Rejected Game Ideas* II: Electric Gamealoo

Not too too long ago in the grand scheme of things we had a wonderful post here on the Blog Ride called Rejected Game Ideas #1, which itself followed another wonderful post, Rejected Game Titles. But we have such a bubbly vast assortment of amazing rejected games that we had to run a follow up post, which is this very post. And who knows, with your support some of these may go from “rejected games” to “nearly rejected games” to “real games”**. They are, if I can say so and retain a smidge of modesty, genius.

Here is the list, with explanatory statements as needed.

Karma Hoe-Down – Behavioral therapists said it couldn’t be done, but we (almost) did it: a game that combines Timothy Leary psychedelia with Old McDonald. For kids of all ages.

Vampyromaniacs – You’re a member of a blood-sucking undead Def Leppard cover band. Will you make it far enough to play the “Love Bites” third encore?

The Oh Well Well – Where every sigh counts and a swoon counts double!

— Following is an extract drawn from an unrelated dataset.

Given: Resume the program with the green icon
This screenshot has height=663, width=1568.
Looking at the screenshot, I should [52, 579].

Posthole Digger’s Revenge –  Those dratted postholes are at it again. But getting revenge isn’t as hollow as you think.

Dictatortots II: Tyrantipasta – In this follow up to the USPB award-winning game of potato-product domination, the Penne Potentate has taken over southern Europe. Can you lead the brave freedom-fighting olive resistance?

Ready. Fire. Aim! – The hilarious game where it’s not what you hit but how much you meant to hit it that counts.

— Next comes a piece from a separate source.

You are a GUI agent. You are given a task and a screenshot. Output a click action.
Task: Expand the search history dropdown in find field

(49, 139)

Bought the Farm Report – You’re stuck in Cincinnati in this feverish fly trap, with duel goals of reporting on a recent attack of the un-dead and protecting blond triplets.

Disastrophe – Just when it couldn’t get any worse.

Demolicious – The tragic follow up to Disastrophe.

Pandora’s Suggestion Box – What plague or evil will be suggested in this classic game where the goal is to make the day, the office, and the world a mess faster than the competition.

Now Drink This! – Take the place of Jerry “The Professor” Thomas in this game of bartending blarney. But is buttoning a vest while tossing a flaming Blue Blazer and chatting wittily about the Brooklyn Superbas an unattainable goal?

Here Comes the Sponge – Ba da da da, here comes the sponge, ba da da da, here comes the sponge, and you’ll say, it’s all right.

Taxi Crab – If only driving in reverse wasn’t so darn difficult.

What’s That Smell? – Olfactory hijinks abound when game controllers are plugged into every player’s nose. Let the best nostril win.

Crisp Factory – It’s crunch time at the Stockton-on-Tess crisp factory. Take control of stock quotas, packaging design, and protracted legal battles over sodium RDAs. But watch out for Alistair, the union boss. He’s right behind you!

Frenzeitgeist – A maelstrom of social media, trend watching, and catchphrasing, this first-person shooter was eventually deemed too violent.

Oops! – This upsy-daisy matching game never made it past the drawing board because we kept tripping over the drawing board.

Indeterminate Holster – Are you quick enough to tell if it’s a holster or not? The clock is ticking.

Fudge Trousers – The latest rage in culinary gaming has you pushing the boundaries and the temperature on the stove while trying to create delicate desserts shaped like common clothing.

Fleece the Yetis! – Grab your electric razor and get your snowshoes on as you chase cuddly yetis over hills and dales looking to shave ‘em and sell ‘em. Essential for all MBA students and fans of Banking Regulations: The Video Game.

Pleasant Horse – At one point, Unpleasant Horse arrived. It was unpleasant. Until now.

Monetizaur 2: The Microtransactionator – People who like dinosaurs that make money will love Monetizaur! This version takes it to another level.

Too Many Tonys – Bennett, Blair, Morrison, Randall, Soprano, Padua, the brownstone’s bursting with Tonys and they have to be escorted out before the aliens land. Warning: each Tony responds differently.

Up Your Chimney – It’s the ultimate Chimney Sweep vs. Bindlestiff showdown! The rest are only imitations.

I Am A.J. Rathbun – Actually, no one here really liked this idea but me. But you’ll agree, right, that it would have been perhaps the finest in the history of games?

*As Curtis once said, “Please don’t steal. Or, if you do, steal well.”

**This in no way equals a contract between us and you that would end in us actually ever making any of these games, even if you start talking about the game on various media, including sandwich boards. Though the latter would be quite cool.